| Exercise objective |
The answer must restate every record word for word.

| Data excerpts |
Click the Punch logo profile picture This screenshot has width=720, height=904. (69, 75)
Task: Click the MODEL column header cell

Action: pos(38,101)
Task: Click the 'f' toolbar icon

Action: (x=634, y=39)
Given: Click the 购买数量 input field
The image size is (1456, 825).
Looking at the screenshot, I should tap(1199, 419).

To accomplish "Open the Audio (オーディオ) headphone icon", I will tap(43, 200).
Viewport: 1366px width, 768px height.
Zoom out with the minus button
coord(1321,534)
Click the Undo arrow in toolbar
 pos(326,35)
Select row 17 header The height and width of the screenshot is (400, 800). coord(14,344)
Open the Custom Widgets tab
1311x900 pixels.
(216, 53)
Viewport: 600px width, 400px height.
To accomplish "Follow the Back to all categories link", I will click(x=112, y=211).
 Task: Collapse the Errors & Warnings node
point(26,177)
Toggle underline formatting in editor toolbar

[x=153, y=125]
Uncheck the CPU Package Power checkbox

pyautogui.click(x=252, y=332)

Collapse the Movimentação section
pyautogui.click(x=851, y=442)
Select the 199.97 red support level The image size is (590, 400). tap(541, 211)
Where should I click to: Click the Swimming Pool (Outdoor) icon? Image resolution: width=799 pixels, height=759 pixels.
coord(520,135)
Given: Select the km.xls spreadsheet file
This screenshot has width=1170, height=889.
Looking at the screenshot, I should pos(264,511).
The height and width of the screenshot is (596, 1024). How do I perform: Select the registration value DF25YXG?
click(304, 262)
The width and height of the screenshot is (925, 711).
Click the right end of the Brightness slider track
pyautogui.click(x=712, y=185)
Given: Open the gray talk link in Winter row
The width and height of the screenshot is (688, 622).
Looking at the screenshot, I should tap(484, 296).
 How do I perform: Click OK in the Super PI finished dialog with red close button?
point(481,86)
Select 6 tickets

| Answer for this exercise |
Click the Punch logo profile picture This screenshot has width=720, height=904. (69, 75)
Task: Click the MODEL column header cell

Action: pos(38,101)
Task: Click the 'f' toolbar icon

Action: (x=634, y=39)
Given: Click the 购买数量 input field
The image size is (1456, 825).
Looking at the screenshot, I should tap(1199, 419).

To accomplish "Open the Audio (オーディオ) headphone icon", I will tap(43, 200).
Viewport: 1366px width, 768px height.
Zoom out with the minus button
coord(1321,534)
Click the Undo arrow in toolbar
 pos(326,35)
Select row 17 header The height and width of the screenshot is (400, 800). coord(14,344)
Open the Custom Widgets tab
1311x900 pixels.
(216, 53)
Viewport: 600px width, 400px height.
To accomplish "Follow the Back to all categories link", I will click(x=112, y=211).
 Task: Collapse the Errors & Warnings node
point(26,177)
Toggle underline formatting in editor toolbar

[x=153, y=125]
Uncheck the CPU Package Power checkbox

pyautogui.click(x=252, y=332)

Collapse the Movimentação section
pyautogui.click(x=851, y=442)
Select the 199.97 red support level The image size is (590, 400). tap(541, 211)
Where should I click to: Click the Swimming Pool (Outdoor) icon? Image resolution: width=799 pixels, height=759 pixels.
coord(520,135)
Given: Select the km.xls spreadsheet file
This screenshot has width=1170, height=889.
Looking at the screenshot, I should pos(264,511).
The height and width of the screenshot is (596, 1024). How do I perform: Select the registration value DF25YXG?
click(304, 262)
The width and height of the screenshot is (925, 711).
Click the right end of the Brightness slider track
pyautogui.click(x=712, y=185)
Given: Open the gray talk link in Winter row
The width and height of the screenshot is (688, 622).
Looking at the screenshot, I should tap(484, 296).
 How do I perform: Click OK in the Super PI finished dialog with red close button?
point(481,86)
Select 6 tickets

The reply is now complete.